Page MenuHome

Massive loss of speed in new builds with Ambient Occlusion and Branched Path Tracing.
Closed, ResolvedPublic

Description

Win 7 64
GTX 750TI

Old Build:
Hash:5af103f
14.01.2016
Branched Path Tracing: 01:13:90

New Build:
Hash: f77110e
08.02.2016
Branched Path Tracing: 01:41:69

Testfile BMW1M-MikePan_AO
http://www.pasteall.org/blend/40515

Details

Type
Bug

Event Timeline

Hans Nolte (ditos) updated the task description. (Show Details)
Hans Nolte (ditos) raised the priority of this task from to Needs Triage by Developer.
Hans Nolte (ditos) set Type to Bug.
Sergey Sharybin (sergey) triaged this task as Needs Information from User priority.Feb 8 2016, 1:55 PM

Please always follow bug report guidelines and provide all the information requested in there and all remaining information which is needed to understand what you're doing, what's exact settings etc you're using. We can't always deduct such things and providing them in the original report will save time ;)

For example here the biggest question is whether it's CPU or GPU rendering?

Hi Sergey,

many thanks for the fast reply.

It's GPU-Rendering.

All settings can be found in the Testfile.

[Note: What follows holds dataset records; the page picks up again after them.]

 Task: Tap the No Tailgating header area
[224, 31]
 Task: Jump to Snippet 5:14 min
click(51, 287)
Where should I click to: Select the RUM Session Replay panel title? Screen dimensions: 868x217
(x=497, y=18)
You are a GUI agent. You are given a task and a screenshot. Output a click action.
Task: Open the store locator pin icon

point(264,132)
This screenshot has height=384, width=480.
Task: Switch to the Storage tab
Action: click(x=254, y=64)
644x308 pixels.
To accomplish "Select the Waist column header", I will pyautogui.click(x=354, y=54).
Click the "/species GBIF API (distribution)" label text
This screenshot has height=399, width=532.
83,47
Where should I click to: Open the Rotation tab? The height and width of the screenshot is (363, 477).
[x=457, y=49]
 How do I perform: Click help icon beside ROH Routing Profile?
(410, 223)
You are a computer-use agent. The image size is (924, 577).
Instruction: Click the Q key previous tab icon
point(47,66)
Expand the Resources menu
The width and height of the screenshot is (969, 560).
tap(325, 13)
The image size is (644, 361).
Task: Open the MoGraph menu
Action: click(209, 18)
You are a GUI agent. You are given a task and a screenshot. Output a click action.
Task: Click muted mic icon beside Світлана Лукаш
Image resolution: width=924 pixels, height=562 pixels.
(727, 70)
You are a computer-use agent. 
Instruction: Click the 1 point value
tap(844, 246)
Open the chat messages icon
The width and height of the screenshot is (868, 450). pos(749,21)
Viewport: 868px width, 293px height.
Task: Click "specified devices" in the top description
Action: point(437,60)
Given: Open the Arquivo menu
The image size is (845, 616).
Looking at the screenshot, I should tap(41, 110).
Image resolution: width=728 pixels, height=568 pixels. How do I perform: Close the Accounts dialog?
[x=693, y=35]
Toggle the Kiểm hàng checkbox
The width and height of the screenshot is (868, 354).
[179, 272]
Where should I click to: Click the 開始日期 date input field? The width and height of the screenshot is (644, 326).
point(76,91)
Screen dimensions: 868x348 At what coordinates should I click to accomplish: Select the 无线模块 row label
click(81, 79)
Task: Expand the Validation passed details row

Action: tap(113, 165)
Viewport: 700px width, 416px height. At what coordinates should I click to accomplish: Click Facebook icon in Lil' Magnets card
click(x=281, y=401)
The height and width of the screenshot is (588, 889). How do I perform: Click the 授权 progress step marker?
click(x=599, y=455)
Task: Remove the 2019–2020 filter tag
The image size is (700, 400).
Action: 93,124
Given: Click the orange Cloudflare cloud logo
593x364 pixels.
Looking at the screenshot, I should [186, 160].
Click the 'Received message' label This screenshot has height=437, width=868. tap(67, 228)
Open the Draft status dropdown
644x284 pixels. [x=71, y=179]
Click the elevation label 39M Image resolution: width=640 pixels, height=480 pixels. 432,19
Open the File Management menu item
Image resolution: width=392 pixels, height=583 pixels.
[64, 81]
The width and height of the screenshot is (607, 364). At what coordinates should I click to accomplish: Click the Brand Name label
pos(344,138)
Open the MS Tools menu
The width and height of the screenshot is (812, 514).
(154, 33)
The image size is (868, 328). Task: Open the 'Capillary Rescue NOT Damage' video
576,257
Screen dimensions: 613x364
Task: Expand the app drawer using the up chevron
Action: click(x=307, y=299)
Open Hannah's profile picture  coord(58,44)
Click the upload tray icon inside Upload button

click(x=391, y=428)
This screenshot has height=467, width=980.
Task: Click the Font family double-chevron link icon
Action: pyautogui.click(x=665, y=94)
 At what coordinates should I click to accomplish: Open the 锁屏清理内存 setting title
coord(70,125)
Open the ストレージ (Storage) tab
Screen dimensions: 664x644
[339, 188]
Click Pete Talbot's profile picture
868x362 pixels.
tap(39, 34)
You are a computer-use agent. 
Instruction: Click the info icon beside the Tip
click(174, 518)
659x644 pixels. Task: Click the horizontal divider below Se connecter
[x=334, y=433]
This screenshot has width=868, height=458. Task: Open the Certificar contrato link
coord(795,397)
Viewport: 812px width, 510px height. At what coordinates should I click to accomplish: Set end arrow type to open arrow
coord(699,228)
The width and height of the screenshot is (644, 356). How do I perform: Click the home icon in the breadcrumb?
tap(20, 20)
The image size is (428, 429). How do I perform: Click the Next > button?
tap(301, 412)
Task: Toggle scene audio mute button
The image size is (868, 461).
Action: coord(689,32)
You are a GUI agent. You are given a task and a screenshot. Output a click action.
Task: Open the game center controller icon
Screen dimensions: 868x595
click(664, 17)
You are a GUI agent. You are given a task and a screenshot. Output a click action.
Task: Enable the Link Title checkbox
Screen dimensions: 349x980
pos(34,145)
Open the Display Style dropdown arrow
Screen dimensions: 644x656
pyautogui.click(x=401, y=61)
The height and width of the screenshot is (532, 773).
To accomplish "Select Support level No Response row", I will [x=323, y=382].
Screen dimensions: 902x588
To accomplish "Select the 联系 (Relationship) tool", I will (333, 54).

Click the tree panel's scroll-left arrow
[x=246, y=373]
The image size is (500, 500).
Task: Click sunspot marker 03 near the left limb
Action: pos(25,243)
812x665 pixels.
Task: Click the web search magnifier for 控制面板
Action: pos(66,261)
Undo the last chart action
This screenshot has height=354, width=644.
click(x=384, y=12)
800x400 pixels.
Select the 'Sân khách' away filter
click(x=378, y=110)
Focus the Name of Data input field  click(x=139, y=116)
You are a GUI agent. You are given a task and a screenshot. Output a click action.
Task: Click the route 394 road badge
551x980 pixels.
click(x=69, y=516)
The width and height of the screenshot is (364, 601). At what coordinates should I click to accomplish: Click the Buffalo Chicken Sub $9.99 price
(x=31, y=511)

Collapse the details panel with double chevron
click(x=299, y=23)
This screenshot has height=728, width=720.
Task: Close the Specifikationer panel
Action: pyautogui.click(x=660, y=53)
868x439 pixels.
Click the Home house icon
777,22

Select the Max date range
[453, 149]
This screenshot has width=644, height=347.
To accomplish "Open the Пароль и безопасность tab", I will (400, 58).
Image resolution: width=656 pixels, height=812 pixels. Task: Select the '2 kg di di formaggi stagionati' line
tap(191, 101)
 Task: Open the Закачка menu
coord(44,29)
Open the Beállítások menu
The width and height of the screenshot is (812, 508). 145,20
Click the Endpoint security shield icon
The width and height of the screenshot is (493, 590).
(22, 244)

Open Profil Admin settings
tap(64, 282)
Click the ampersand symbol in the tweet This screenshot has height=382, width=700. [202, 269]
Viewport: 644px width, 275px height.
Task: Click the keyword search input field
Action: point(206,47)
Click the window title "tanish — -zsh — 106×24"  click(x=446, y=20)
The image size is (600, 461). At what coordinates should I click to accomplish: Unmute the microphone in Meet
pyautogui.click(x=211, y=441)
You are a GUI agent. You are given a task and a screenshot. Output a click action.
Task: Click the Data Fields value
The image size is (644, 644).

Ok, will do investigation later.

Sergey Sharybin (sergey) raised the priority of this task from Needs Information from User to Normal.Feb 8 2016, 2:19 PM

Likely the Experimental kernel removal.

@Thomas Dinges (dingto), Yes, hopefulyl just matter of tweaking some inline policies again for the branched path tracer (similar to what we did for the regular one) to ger rid of extra spill loads.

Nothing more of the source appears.